Only the lines from the one with "Collapse the main menu sidebar" to the end of the data, both ends included, should be output, exactly as they stand and without pictures.

[Stored records]
******************************

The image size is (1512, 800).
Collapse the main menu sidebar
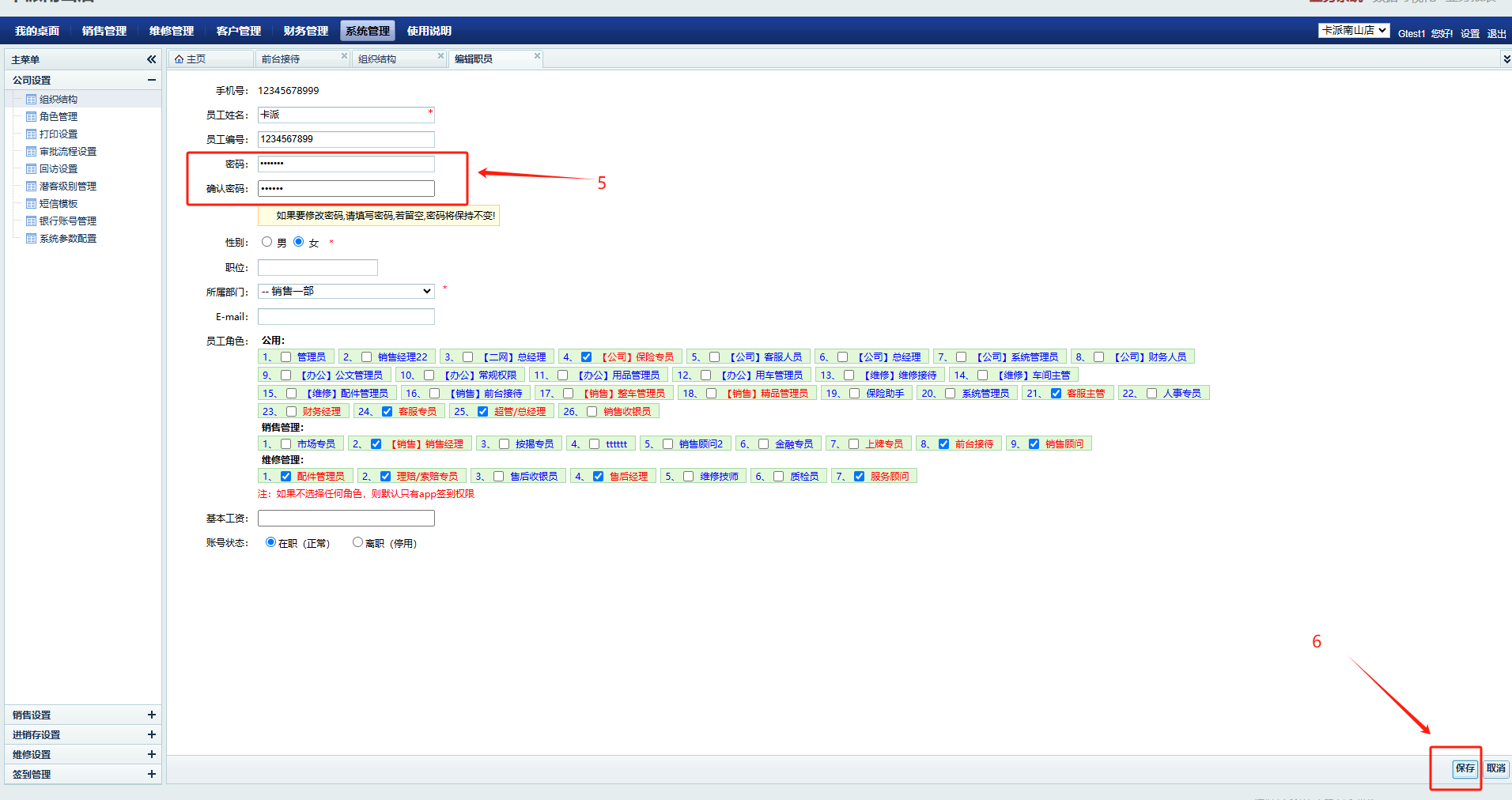[x=151, y=59]
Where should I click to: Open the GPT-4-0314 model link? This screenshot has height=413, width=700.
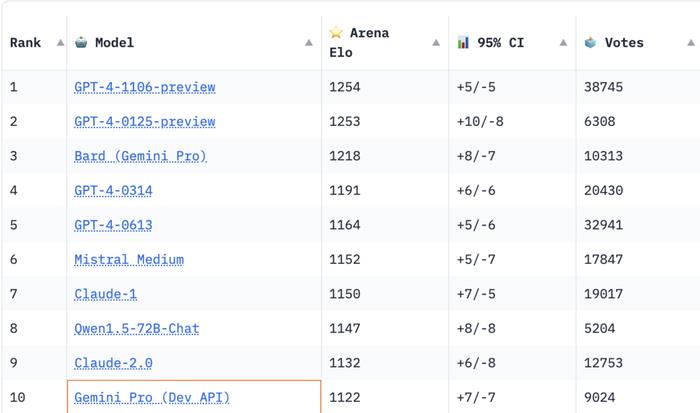coord(113,191)
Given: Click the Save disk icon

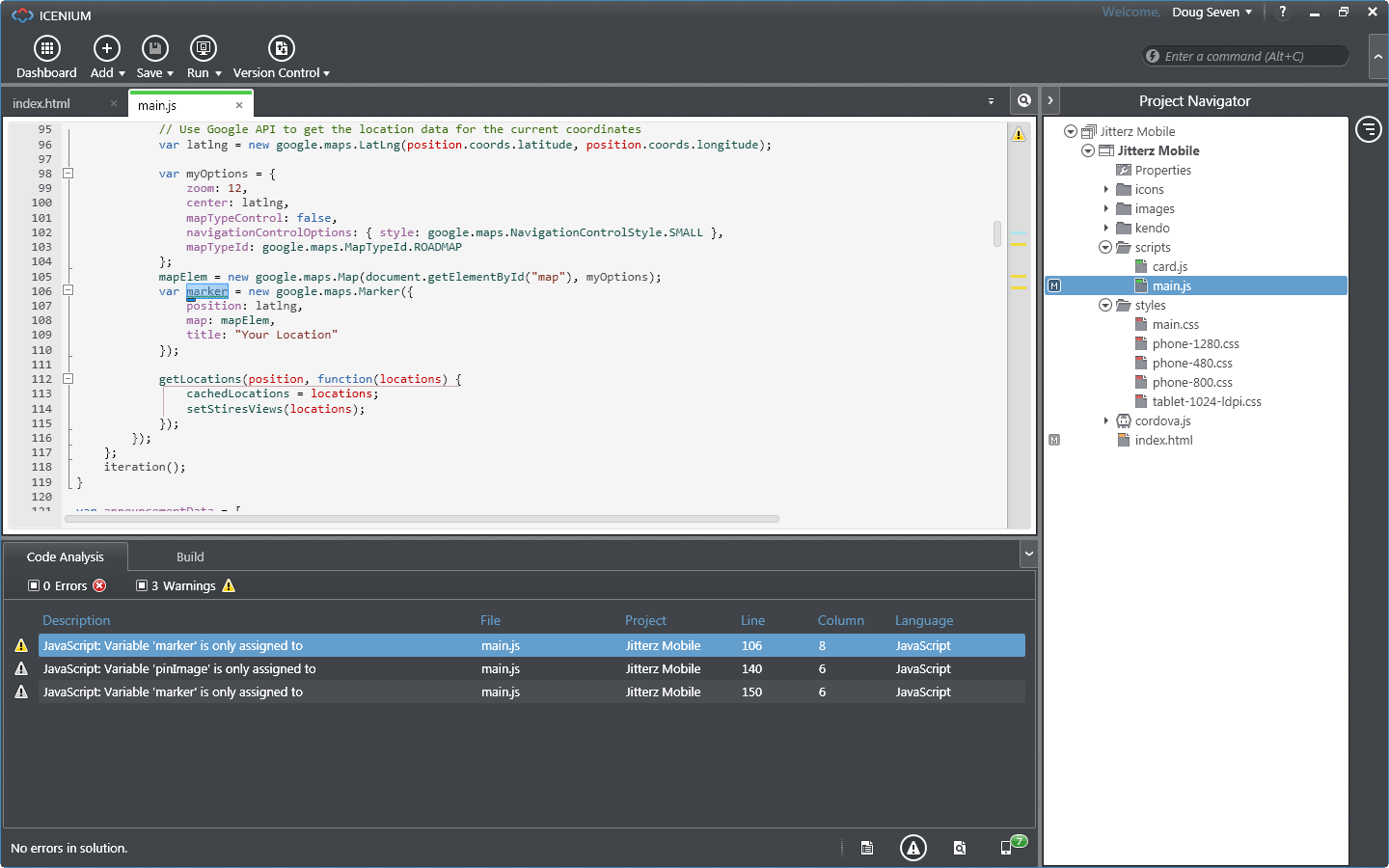Looking at the screenshot, I should 154,48.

******************************

Answer for the task:
Collapse the main menu sidebar
[x=151, y=59]
Where should I click to: Open the GPT-4-0314 model link? This screenshot has height=413, width=700.
coord(113,191)
Given: Click the Save disk icon

Looking at the screenshot, I should 154,48.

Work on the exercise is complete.